# Try it
Please provide the entries below again, word for word.

Stored items

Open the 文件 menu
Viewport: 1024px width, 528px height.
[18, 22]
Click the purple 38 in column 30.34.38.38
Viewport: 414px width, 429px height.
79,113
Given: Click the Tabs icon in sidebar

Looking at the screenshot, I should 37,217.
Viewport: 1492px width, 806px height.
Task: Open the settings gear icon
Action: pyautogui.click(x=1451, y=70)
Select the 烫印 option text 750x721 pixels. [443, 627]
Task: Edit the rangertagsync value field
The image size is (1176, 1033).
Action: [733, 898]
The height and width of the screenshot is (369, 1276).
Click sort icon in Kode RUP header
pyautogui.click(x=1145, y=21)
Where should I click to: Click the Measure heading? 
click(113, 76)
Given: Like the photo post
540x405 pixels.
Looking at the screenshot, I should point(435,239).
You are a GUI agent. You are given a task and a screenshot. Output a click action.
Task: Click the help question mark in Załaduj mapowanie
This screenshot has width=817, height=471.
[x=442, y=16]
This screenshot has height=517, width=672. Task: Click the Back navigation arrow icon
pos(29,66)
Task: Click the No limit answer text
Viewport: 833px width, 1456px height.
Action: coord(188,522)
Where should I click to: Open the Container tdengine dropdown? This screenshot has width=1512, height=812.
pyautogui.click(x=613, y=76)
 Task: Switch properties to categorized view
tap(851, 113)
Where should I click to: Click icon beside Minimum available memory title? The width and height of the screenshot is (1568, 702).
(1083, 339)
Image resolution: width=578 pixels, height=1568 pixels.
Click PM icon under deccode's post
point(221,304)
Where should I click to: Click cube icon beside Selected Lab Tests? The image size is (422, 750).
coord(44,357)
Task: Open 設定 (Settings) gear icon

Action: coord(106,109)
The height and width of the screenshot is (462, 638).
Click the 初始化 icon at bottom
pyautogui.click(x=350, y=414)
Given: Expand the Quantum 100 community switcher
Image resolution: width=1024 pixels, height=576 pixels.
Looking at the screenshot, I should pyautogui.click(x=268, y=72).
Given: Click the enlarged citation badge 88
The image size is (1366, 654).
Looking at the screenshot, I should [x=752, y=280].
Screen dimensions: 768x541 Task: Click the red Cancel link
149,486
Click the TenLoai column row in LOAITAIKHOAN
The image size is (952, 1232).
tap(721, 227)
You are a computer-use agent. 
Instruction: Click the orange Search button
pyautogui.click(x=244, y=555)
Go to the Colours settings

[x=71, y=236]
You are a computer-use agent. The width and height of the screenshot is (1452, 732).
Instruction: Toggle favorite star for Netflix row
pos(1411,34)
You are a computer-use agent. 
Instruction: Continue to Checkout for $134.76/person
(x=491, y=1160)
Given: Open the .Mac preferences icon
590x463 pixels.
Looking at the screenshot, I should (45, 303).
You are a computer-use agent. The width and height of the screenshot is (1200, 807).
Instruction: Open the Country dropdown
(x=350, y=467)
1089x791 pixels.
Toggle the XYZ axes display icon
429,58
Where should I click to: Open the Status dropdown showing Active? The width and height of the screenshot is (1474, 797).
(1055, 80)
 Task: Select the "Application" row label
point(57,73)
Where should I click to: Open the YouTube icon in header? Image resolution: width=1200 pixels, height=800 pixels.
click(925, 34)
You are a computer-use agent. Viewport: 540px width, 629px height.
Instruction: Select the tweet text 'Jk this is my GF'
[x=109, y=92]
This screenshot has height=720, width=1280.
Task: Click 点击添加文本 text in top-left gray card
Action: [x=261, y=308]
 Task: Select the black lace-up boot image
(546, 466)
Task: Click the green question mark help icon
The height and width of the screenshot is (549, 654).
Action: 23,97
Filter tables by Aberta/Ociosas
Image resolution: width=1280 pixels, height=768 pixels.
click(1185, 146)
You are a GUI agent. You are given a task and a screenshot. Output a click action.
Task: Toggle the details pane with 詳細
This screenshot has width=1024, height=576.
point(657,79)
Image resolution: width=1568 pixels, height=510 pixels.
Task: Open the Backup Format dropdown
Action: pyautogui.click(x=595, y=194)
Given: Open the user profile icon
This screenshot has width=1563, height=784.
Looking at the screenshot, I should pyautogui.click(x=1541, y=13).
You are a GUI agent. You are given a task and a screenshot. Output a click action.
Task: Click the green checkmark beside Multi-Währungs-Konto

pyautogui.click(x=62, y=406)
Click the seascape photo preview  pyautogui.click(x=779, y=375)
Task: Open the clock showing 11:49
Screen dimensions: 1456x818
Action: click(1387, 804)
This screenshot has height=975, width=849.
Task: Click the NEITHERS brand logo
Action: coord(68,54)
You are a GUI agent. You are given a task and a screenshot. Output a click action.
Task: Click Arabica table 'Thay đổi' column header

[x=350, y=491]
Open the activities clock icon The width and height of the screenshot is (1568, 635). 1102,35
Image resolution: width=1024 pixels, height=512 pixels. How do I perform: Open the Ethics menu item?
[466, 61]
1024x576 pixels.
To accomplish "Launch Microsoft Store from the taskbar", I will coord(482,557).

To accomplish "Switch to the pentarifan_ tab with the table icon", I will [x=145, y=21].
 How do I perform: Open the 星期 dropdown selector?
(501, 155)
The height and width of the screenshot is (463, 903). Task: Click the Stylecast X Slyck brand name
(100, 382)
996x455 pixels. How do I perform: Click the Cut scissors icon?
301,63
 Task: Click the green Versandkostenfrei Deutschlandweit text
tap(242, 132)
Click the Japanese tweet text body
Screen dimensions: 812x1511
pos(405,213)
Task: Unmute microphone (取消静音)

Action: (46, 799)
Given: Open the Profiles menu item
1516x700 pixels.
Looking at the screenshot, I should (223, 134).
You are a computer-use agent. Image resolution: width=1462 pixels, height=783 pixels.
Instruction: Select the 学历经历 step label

# Response
Open the 文件 menu
Viewport: 1024px width, 528px height.
[18, 22]
Click the purple 38 in column 30.34.38.38
Viewport: 414px width, 429px height.
79,113
Given: Click the Tabs icon in sidebar

Looking at the screenshot, I should 37,217.
Viewport: 1492px width, 806px height.
Task: Open the settings gear icon
Action: pyautogui.click(x=1451, y=70)
Select the 烫印 option text 750x721 pixels. [443, 627]
Task: Edit the rangertagsync value field
The image size is (1176, 1033).
Action: [733, 898]
The height and width of the screenshot is (369, 1276).
Click sort icon in Kode RUP header
pyautogui.click(x=1145, y=21)
Where should I click to: Click the Measure heading? 
click(113, 76)
Given: Like the photo post
540x405 pixels.
Looking at the screenshot, I should point(435,239).
You are a GUI agent. You are given a task and a screenshot. Output a click action.
Task: Click the help question mark in Załaduj mapowanie
This screenshot has width=817, height=471.
[x=442, y=16]
This screenshot has height=517, width=672. Task: Click the Back navigation arrow icon
pos(29,66)
Task: Click the No limit answer text
Viewport: 833px width, 1456px height.
Action: coord(188,522)
Where should I click to: Open the Container tdengine dropdown? This screenshot has width=1512, height=812.
pyautogui.click(x=613, y=76)
 Task: Switch properties to categorized view
tap(851, 113)
Where should I click to: Click icon beside Minimum available memory title? The width and height of the screenshot is (1568, 702).
(1083, 339)
Image resolution: width=578 pixels, height=1568 pixels.
Click PM icon under deccode's post
point(221,304)
Where should I click to: Click cube icon beside Selected Lab Tests? The image size is (422, 750).
coord(44,357)
Task: Open 設定 (Settings) gear icon

Action: coord(106,109)
The height and width of the screenshot is (462, 638).
Click the 初始化 icon at bottom
pyautogui.click(x=350, y=414)
Given: Expand the Quantum 100 community switcher
Image resolution: width=1024 pixels, height=576 pixels.
Looking at the screenshot, I should pyautogui.click(x=268, y=72).
Given: Click the enlarged citation badge 88
The image size is (1366, 654).
Looking at the screenshot, I should [x=752, y=280].
Screen dimensions: 768x541 Task: Click the red Cancel link
149,486
Click the TenLoai column row in LOAITAIKHOAN
The image size is (952, 1232).
tap(721, 227)
You are a computer-use agent. 
Instruction: Click the orange Search button
pyautogui.click(x=244, y=555)
Go to the Colours settings

[x=71, y=236]
You are a computer-use agent. The width and height of the screenshot is (1452, 732).
Instruction: Toggle favorite star for Netflix row
pos(1411,34)
You are a computer-use agent. 
Instruction: Continue to Checkout for $134.76/person
(x=491, y=1160)
Given: Open the .Mac preferences icon
590x463 pixels.
Looking at the screenshot, I should (45, 303).
You are a computer-use agent. The width and height of the screenshot is (1200, 807).
Instruction: Open the Country dropdown
(x=350, y=467)
1089x791 pixels.
Toggle the XYZ axes display icon
429,58
Where should I click to: Open the Status dropdown showing Active? The width and height of the screenshot is (1474, 797).
(1055, 80)
 Task: Select the "Application" row label
point(57,73)
Where should I click to: Open the YouTube icon in header? Image resolution: width=1200 pixels, height=800 pixels.
click(925, 34)
You are a computer-use agent. Viewport: 540px width, 629px height.
Instruction: Select the tweet text 'Jk this is my GF'
[x=109, y=92]
This screenshot has height=720, width=1280.
Task: Click 点击添加文本 text in top-left gray card
Action: [x=261, y=308]
 Task: Select the black lace-up boot image
(546, 466)
Task: Click the green question mark help icon
The height and width of the screenshot is (549, 654).
Action: 23,97
Filter tables by Aberta/Ociosas
Image resolution: width=1280 pixels, height=768 pixels.
click(1185, 146)
You are a GUI agent. You are given a task and a screenshot. Output a click action.
Task: Toggle the details pane with 詳細
This screenshot has width=1024, height=576.
point(657,79)
Image resolution: width=1568 pixels, height=510 pixels.
Task: Open the Backup Format dropdown
Action: pyautogui.click(x=595, y=194)
Given: Open the user profile icon
This screenshot has width=1563, height=784.
Looking at the screenshot, I should pyautogui.click(x=1541, y=13).
You are a GUI agent. You are given a task and a screenshot. Output a click action.
Task: Click the green checkmark beside Multi-Währungs-Konto

pyautogui.click(x=62, y=406)
Click the seascape photo preview  pyautogui.click(x=779, y=375)
Task: Open the clock showing 11:49
Screen dimensions: 1456x818
Action: click(1387, 804)
This screenshot has height=975, width=849.
Task: Click the NEITHERS brand logo
Action: coord(68,54)
You are a GUI agent. You are given a task and a screenshot. Output a click action.
Task: Click Arabica table 'Thay đổi' column header

[x=350, y=491]
Open the activities clock icon The width and height of the screenshot is (1568, 635). 1102,35
Image resolution: width=1024 pixels, height=512 pixels. How do I perform: Open the Ethics menu item?
[466, 61]
1024x576 pixels.
To accomplish "Launch Microsoft Store from the taskbar", I will coord(482,557).

To accomplish "Switch to the pentarifan_ tab with the table icon", I will [x=145, y=21].
 How do I perform: Open the 星期 dropdown selector?
(501, 155)
The height and width of the screenshot is (463, 903). Task: Click the Stylecast X Slyck brand name
(100, 382)
996x455 pixels. How do I perform: Click the Cut scissors icon?
301,63
 Task: Click the green Versandkostenfrei Deutschlandweit text
tap(242, 132)
Click the Japanese tweet text body
Screen dimensions: 812x1511
pos(405,213)
Task: Unmute microphone (取消静音)

Action: (46, 799)
Given: Open the Profiles menu item
1516x700 pixels.
Looking at the screenshot, I should (223, 134).
You are a computer-use agent. Image resolution: width=1462 pixels, height=783 pixels.
Instruction: Select the 学历经历 step label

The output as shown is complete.